**Excerpt to read:**
----------
As there is no pre-run time compilation, bugs are not found before the code is run but instead as the code is run - as a result (and what you might see happen in your own code), your computer can get stuck trying to execute code which is either completely unfeasible for your computer to execute (e.g. your computer cannot handle the size of data you are feeding it) or it ends up in a loop with no way out - except for you stopping the code.
However, the advantage of using these languages is that their main focus is on things like variables, arrays, objects, complex arithmetic or boolean expressions, subroutines and functions, loops, threads, locks, and other abstract computer science concepts - all of which we’ll use within our module, believe it or not!
These languages have a primary focus on usability over optimal program efficiency, which, when we’re just learning to code, are ideal for us in Geocomputation!As we’re not taking a Computer Science degree here, we won’t go into any more detail about this, but suffice to say, there is a lot more to programming then what we’ll cover in Geocomputation.
But what is important to recognise is that a lot of work went into creating the programming environments that we get to use today - and I, for one, am extremely glad I never had to learn how to write a compiler!
If understanding a little more about compilers and machine code is of interest to you, the below video provides an accessible explanation - although you might want to come back to it at the end of the practical:
The Command Line Interface
The most basic of programming we can use without installing anything on our computers is using the Command Line Interface(CLI) already built in, known as the shell.
The shell is a simple program that lets you interact with your computer using text commands (Command Line Interface) instead of a point & click Graphical User Interface (GLI).
The shell simply takes your commands and provides them to the operating system of your computer.
Each operating system has its own shell program:
Mac / Linux = zsh (new) / bash (Bourne-again Shell) (previous)
Microsoft = PowerShell (and a few others).
For most operating systems, you can access the shell using a window-based program, known as a terminal emulator (TE).
The default TE for Mac & Linux users is: Terminal.
The default TE for Windows users use Command Prompt (old) or Terminal (new).
(If you remember my introductory lecture, this is how I used to have to interact with my first computer at a very young age of probably 5 when attempting to load a computer game!)
The shell is an incredibly useful program - and if you take programming further in the future (e.g. analysis of big datsets through servers, running multiple scripts, dealing with version control, software engineering), it will become a tool that you’ll become incredibly familiar with.
----------
**Rows:**
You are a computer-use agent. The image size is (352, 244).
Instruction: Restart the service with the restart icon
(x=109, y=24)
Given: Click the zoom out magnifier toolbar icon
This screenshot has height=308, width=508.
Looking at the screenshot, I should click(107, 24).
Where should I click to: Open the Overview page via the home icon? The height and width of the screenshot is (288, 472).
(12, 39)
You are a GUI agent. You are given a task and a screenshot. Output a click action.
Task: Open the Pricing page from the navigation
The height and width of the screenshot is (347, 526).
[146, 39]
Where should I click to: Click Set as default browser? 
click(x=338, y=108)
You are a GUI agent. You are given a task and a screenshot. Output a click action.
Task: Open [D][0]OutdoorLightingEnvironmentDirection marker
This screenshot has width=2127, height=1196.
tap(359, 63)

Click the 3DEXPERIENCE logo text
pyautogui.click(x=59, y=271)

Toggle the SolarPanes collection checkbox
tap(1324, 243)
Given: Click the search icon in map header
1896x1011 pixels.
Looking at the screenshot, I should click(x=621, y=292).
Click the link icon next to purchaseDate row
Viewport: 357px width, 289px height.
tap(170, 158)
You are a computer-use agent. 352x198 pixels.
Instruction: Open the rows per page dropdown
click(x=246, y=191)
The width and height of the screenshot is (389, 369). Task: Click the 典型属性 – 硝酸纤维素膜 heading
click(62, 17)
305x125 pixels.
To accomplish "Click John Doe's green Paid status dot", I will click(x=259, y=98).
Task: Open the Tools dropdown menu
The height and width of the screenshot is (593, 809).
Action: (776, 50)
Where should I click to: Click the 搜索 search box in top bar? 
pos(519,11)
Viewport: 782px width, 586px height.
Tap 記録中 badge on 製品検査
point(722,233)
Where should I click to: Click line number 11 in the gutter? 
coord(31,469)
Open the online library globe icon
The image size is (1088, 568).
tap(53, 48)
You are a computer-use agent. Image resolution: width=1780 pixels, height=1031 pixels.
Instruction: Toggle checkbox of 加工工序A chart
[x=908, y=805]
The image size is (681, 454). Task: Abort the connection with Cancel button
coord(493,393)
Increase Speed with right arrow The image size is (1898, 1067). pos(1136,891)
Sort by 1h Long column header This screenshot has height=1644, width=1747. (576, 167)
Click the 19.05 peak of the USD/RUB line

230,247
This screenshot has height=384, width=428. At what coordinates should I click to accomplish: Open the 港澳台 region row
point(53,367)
----------
Please revise the command-line passage between "The shell simply" and "terminal emulator (TE).", inclusive, changing "terminal emulator" to "terminal application".

The shell simply takes your commands and provides them to the operating system of your computer.
Each operating system has its own shell program:
Mac / Linux = zsh (new) / bash (Bourne-again Shell) (previous)
Microsoft = PowerShell (and a few others).
For most operating systems, you can access the shell using a window-based program, known as a terminal application (TE).